The world becomes a playing field

That gamification now enjoys such great popularity is no accident. The omnipresence of technology has opened a new scope and range of application for games. Game mechanisms that we know from video games are no longer reserved to the virtual world. Thanks to smartphones, digital cameras, sensors and the ubiquity of the Internet, they are finding their way more and more into reality. Moreover, we are entering the age of throw-away electronics: processing units, sensors and cameras are becoming constantly cheaper. Soon the most common everyday objects will be equipped with digital electronics – from the coffee cup and food packaging to clothing. Because all these things will be hooked up to the Internet, the boundary between real and virtual world will crumble.
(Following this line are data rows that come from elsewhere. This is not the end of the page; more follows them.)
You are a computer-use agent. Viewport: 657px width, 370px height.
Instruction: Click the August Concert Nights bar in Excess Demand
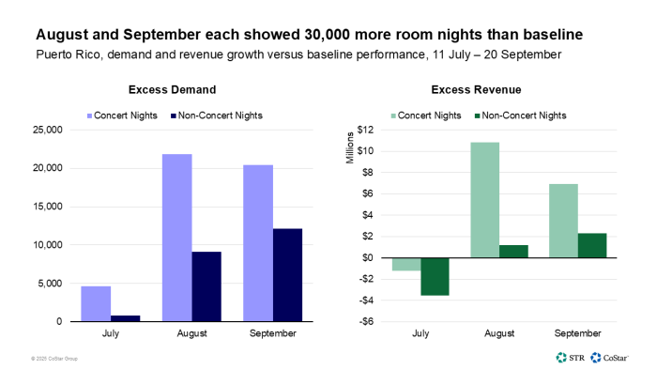tap(176, 238)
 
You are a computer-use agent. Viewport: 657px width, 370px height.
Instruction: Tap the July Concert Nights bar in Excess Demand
tap(96, 303)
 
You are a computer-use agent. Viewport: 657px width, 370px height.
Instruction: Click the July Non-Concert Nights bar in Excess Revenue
tap(435, 276)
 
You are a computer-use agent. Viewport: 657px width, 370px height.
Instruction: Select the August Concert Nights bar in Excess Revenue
tap(485, 200)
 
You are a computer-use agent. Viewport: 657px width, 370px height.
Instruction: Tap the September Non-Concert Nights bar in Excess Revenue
tap(592, 245)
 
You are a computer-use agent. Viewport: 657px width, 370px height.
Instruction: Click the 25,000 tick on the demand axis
tap(46, 130)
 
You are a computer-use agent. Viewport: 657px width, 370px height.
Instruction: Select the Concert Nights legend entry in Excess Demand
tap(124, 115)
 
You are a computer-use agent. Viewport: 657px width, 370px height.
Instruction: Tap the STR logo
tap(570, 357)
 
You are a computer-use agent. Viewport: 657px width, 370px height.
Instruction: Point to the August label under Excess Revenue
tap(499, 333)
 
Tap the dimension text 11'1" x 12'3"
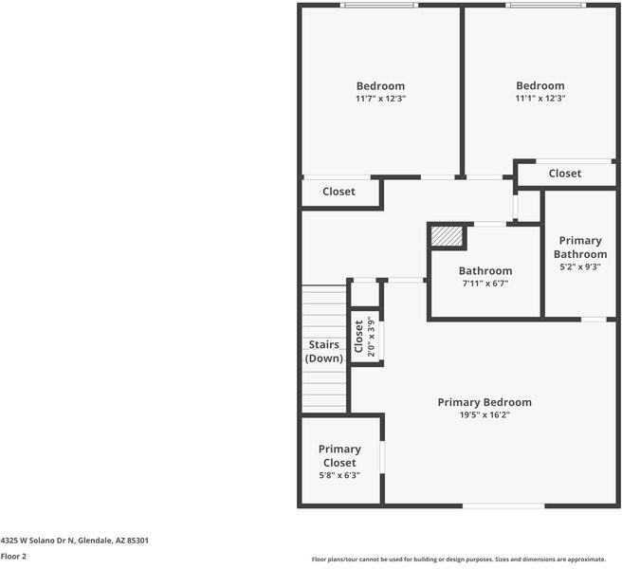pyautogui.click(x=540, y=98)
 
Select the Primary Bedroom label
pyautogui.click(x=484, y=402)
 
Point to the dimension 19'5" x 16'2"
pyautogui.click(x=484, y=414)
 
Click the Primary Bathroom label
pyautogui.click(x=580, y=248)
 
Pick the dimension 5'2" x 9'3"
pyautogui.click(x=580, y=266)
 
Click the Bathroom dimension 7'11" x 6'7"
pyautogui.click(x=485, y=283)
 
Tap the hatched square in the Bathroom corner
pyautogui.click(x=446, y=235)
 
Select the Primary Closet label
pyautogui.click(x=339, y=455)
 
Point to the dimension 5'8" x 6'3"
pyautogui.click(x=339, y=475)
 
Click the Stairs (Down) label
pyautogui.click(x=324, y=351)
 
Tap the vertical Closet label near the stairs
pyautogui.click(x=358, y=337)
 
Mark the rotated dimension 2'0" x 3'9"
pyautogui.click(x=372, y=336)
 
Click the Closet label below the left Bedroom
pyautogui.click(x=338, y=192)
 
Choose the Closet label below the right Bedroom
pyautogui.click(x=564, y=174)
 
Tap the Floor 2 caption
pyautogui.click(x=13, y=557)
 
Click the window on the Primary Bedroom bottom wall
pyautogui.click(x=503, y=505)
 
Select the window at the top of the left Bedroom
pyautogui.click(x=379, y=6)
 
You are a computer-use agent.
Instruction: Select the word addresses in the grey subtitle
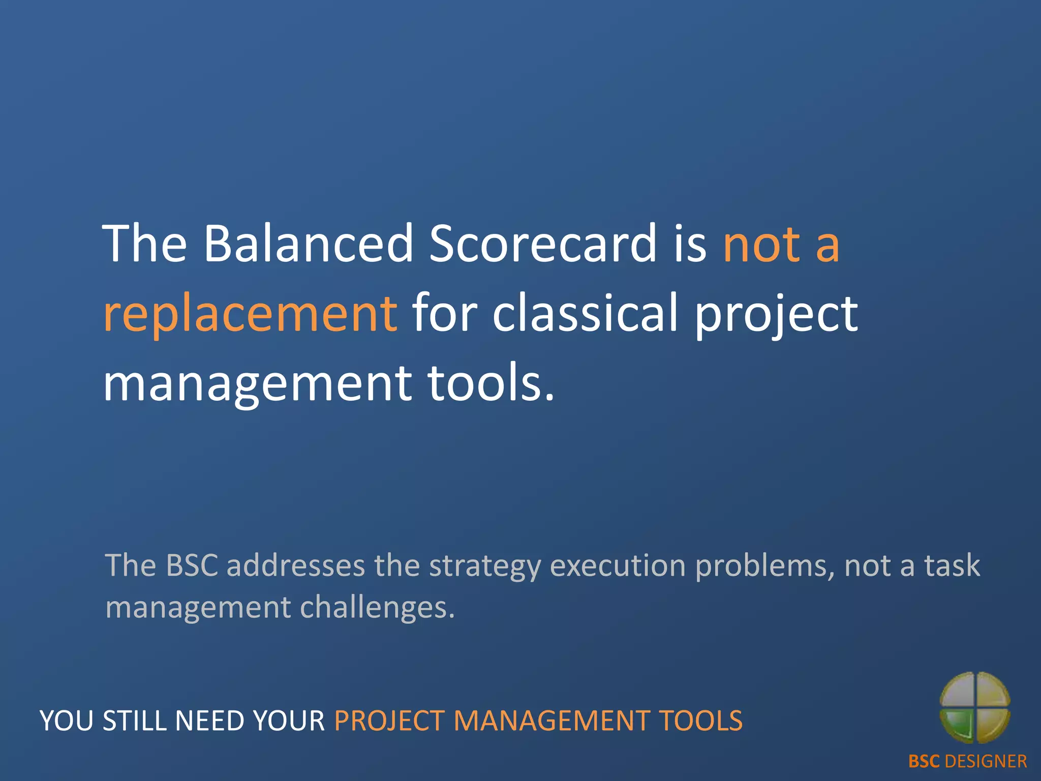point(296,565)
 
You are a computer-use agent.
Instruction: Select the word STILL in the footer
point(135,721)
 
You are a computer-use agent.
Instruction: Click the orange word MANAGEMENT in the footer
point(551,721)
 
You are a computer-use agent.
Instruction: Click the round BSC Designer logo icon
point(974,707)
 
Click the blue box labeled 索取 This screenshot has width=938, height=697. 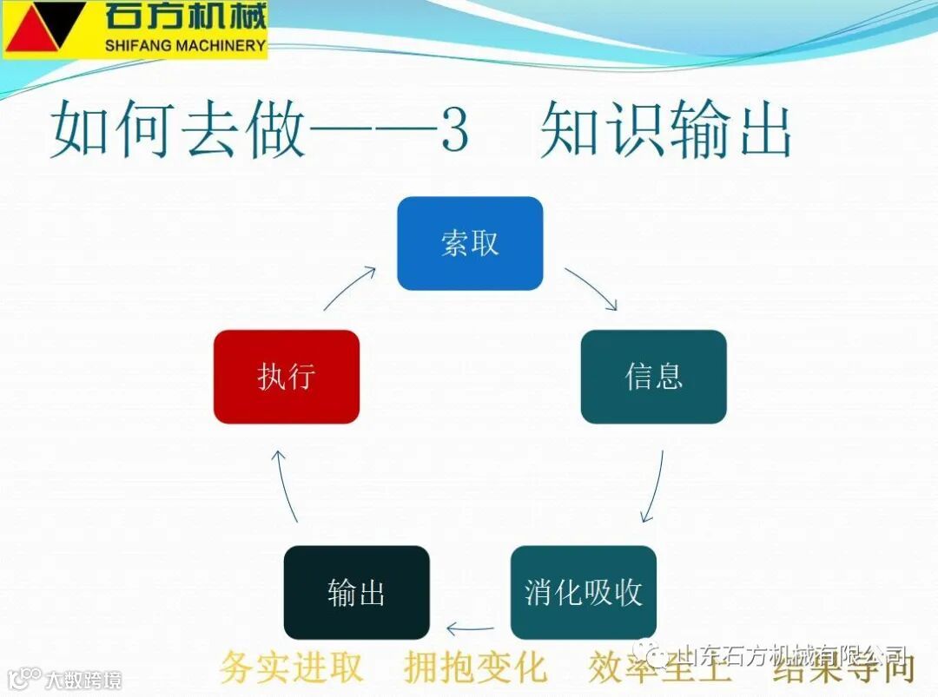(x=470, y=243)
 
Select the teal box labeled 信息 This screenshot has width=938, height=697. (x=653, y=377)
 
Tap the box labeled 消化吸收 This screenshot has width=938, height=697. (x=583, y=592)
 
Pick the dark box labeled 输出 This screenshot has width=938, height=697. (x=356, y=592)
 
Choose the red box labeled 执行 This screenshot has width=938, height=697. (x=286, y=377)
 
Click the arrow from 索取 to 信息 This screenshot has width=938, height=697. (x=591, y=288)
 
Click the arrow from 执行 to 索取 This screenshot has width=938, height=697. (x=350, y=288)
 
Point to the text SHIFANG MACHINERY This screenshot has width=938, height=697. (x=184, y=45)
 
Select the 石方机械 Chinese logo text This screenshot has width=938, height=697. (x=185, y=16)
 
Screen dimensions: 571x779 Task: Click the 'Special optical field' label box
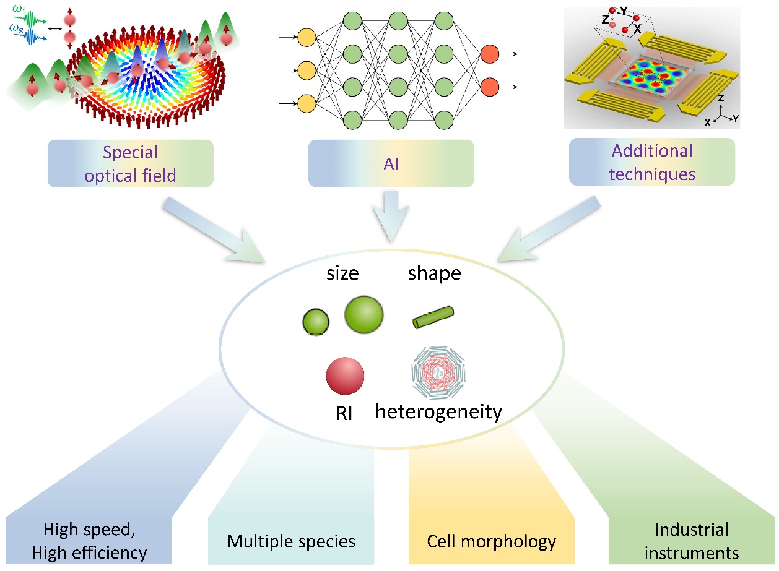pyautogui.click(x=130, y=163)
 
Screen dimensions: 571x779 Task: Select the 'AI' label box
pyautogui.click(x=391, y=163)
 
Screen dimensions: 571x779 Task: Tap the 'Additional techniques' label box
pyautogui.click(x=651, y=161)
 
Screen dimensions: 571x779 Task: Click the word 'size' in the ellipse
pyautogui.click(x=342, y=273)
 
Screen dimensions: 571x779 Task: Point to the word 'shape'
pyautogui.click(x=434, y=273)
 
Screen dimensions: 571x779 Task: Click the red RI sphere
pyautogui.click(x=345, y=376)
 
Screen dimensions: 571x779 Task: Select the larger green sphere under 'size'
pyautogui.click(x=364, y=315)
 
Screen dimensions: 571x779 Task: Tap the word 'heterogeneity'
pyautogui.click(x=438, y=411)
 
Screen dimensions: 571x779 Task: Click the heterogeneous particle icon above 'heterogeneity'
pyautogui.click(x=438, y=373)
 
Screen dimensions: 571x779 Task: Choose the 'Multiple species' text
pyautogui.click(x=291, y=542)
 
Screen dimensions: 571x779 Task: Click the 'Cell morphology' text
pyautogui.click(x=492, y=542)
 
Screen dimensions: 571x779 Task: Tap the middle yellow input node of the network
pyautogui.click(x=307, y=71)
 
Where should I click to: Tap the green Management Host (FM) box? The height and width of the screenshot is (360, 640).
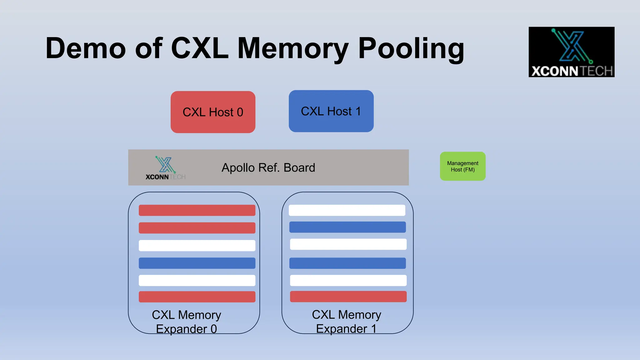pos(462,166)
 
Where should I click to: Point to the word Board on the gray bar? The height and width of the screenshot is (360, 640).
pos(299,168)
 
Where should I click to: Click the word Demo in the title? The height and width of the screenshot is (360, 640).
pos(86,48)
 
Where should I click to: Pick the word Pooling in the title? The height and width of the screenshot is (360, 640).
pos(411,48)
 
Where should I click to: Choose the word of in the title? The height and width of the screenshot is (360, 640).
pos(149,48)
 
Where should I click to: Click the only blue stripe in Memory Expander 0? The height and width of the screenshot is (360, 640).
pos(197,263)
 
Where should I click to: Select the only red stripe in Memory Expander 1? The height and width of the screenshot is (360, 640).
pos(348,297)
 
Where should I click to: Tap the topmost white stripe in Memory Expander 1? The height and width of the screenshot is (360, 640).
pos(347,210)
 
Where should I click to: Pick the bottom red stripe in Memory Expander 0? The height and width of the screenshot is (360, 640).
pos(197,297)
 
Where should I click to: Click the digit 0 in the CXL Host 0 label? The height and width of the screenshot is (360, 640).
pos(240,112)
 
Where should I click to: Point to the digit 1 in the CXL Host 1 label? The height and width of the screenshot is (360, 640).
pos(358,111)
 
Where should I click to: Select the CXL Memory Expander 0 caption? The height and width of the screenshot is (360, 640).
pos(186,322)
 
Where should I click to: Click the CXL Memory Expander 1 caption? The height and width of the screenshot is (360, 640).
pos(346,322)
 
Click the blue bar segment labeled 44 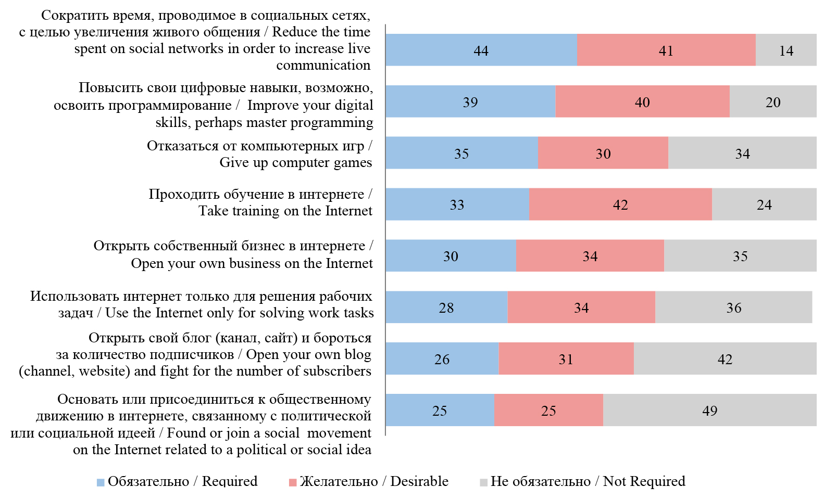(x=481, y=50)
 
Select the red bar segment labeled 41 (x=666, y=50)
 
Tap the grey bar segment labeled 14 (x=785, y=50)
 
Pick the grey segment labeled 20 (x=772, y=101)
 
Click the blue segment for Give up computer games (x=461, y=153)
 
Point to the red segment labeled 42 (x=620, y=204)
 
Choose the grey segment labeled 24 (x=764, y=204)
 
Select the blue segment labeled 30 (x=451, y=255)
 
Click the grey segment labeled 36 (x=733, y=307)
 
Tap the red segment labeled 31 (x=566, y=358)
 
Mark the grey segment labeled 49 (x=709, y=410)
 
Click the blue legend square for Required (x=101, y=482)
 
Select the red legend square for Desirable (x=293, y=482)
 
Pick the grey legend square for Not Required (x=483, y=482)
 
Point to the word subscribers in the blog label (x=337, y=371)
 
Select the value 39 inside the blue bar (x=470, y=102)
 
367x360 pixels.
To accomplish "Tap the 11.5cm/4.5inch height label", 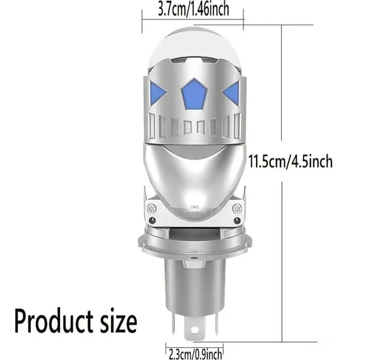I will [290, 162].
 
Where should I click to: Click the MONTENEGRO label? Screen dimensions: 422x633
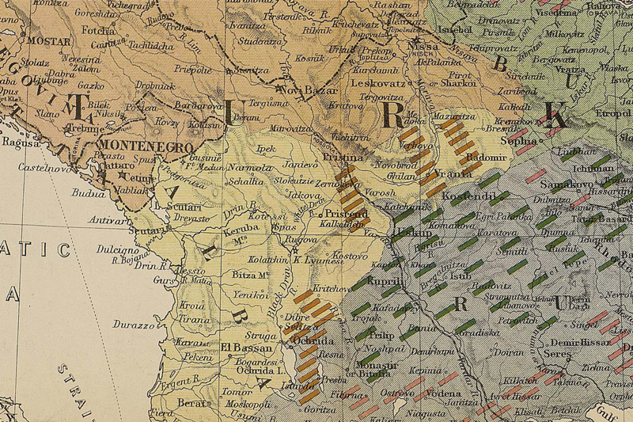(x=145, y=147)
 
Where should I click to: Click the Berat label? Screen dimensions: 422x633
(x=192, y=402)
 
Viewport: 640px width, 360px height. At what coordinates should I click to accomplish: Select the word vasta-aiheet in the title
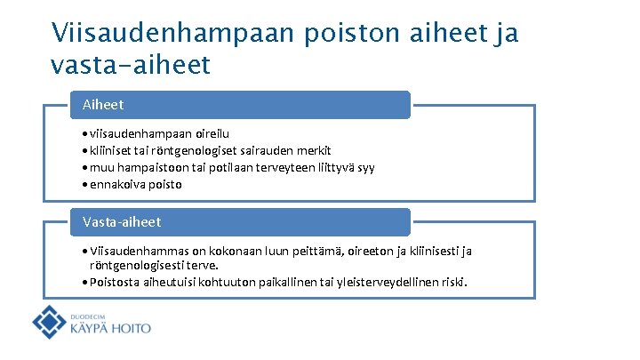[132, 65]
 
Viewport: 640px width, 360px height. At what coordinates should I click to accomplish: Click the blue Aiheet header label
[103, 105]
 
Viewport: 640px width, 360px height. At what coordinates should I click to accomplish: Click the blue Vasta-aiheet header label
[122, 221]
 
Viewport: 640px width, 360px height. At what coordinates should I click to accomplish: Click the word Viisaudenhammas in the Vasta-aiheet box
[131, 252]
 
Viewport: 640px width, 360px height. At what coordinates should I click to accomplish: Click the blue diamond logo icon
[50, 322]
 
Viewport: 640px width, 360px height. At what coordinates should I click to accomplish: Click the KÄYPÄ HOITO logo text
[110, 328]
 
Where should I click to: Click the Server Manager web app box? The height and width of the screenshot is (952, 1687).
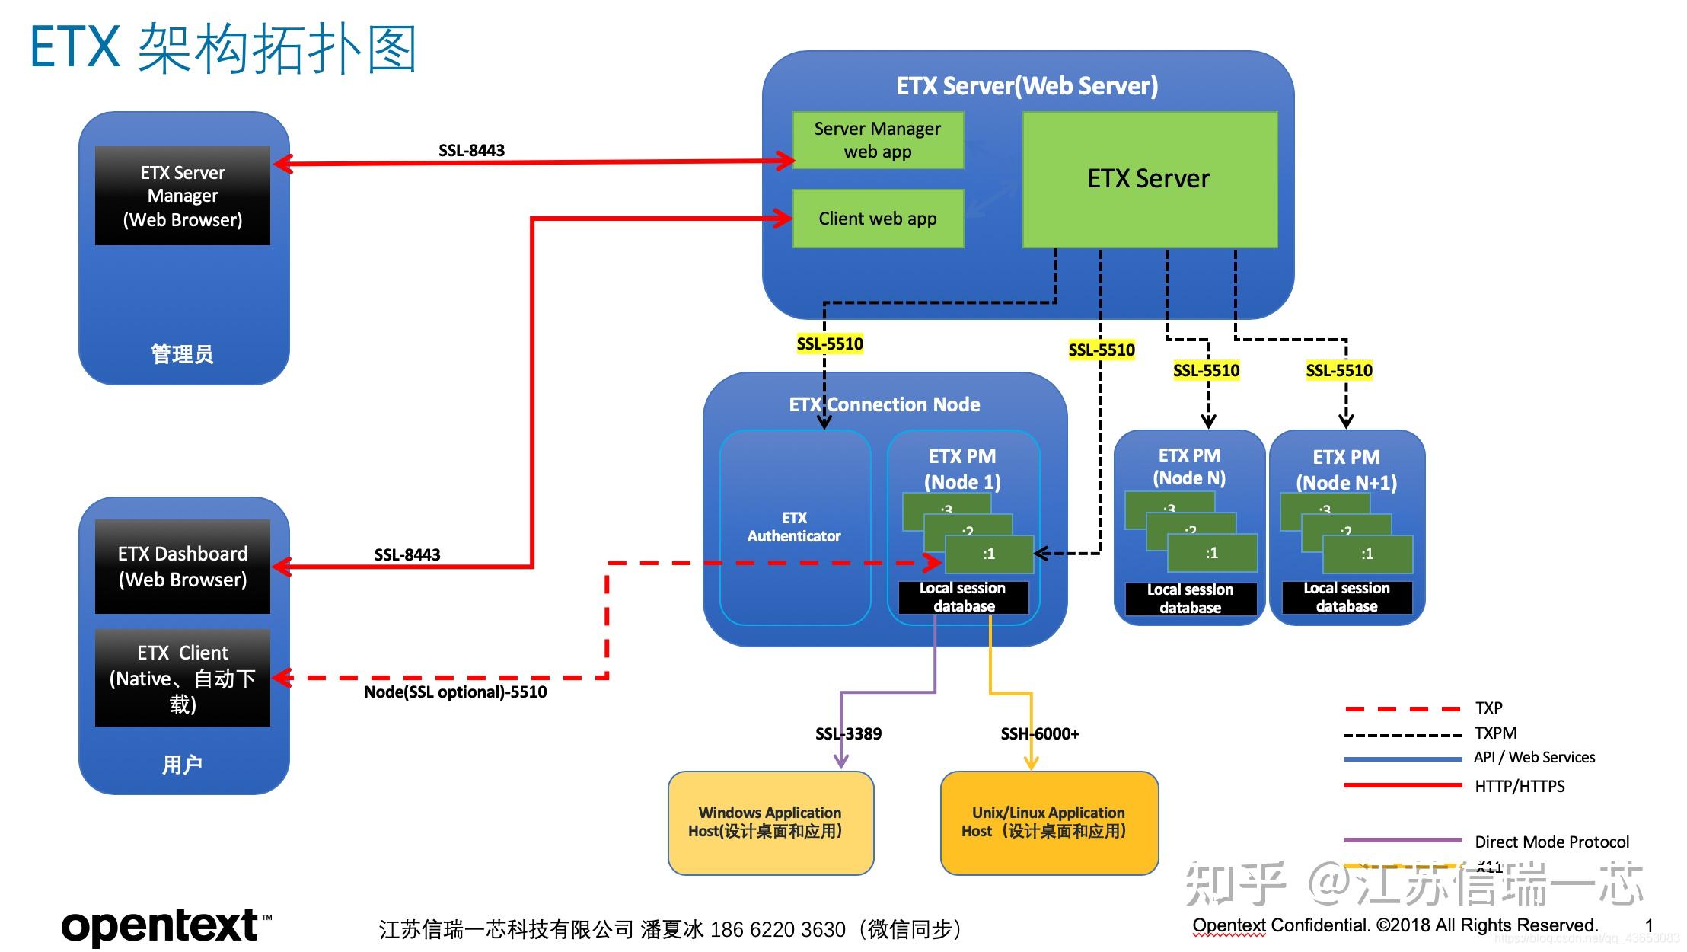tap(878, 140)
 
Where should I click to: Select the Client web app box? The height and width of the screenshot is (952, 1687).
tap(878, 219)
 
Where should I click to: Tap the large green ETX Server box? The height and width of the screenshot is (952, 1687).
tap(1149, 180)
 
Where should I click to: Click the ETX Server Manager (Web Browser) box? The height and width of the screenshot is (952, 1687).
tap(182, 196)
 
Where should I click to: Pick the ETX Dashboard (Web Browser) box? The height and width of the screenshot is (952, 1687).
tap(182, 567)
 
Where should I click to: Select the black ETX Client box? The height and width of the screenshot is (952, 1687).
tap(182, 678)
Digital games will invade our lives more and more.

Beyond this, a whole generation is today growing up with the virtual worlds of computer games. Since “Generation Gaming” thus acquires a playful perspective on all of life, play and learning, play and working, play and many other facets of our lives, are coming closer and closer together.

Living in a playful society

Gamification is a balancing act between motivation and manipulation. If the advent of computer games in every corner of our lives brings with it fun and entertainment, it simultaneously creates a dense data network that makes the derivation of personality profiles an equally easy game. By transforming every activity of our lives into a computer game, we reveal a good deal about ourselves, because thereby personal data, which reflect our behaviour, occur more or less as a by-product. This opens the doors to every form of behavioural influence.

Thus gamification is a double-edged sword: the gamification of life could open up a future in which challenges are mastered playfully and work is highly motivated because even boring task can be packaged in such a way that they are fun. At the same time, gamification entails the risk that people will no longer be able to act autonomously because they will not even recognize when they are playing and when they are not. Gamification is still in its infancy. Only the future will tell how the power of games will be used.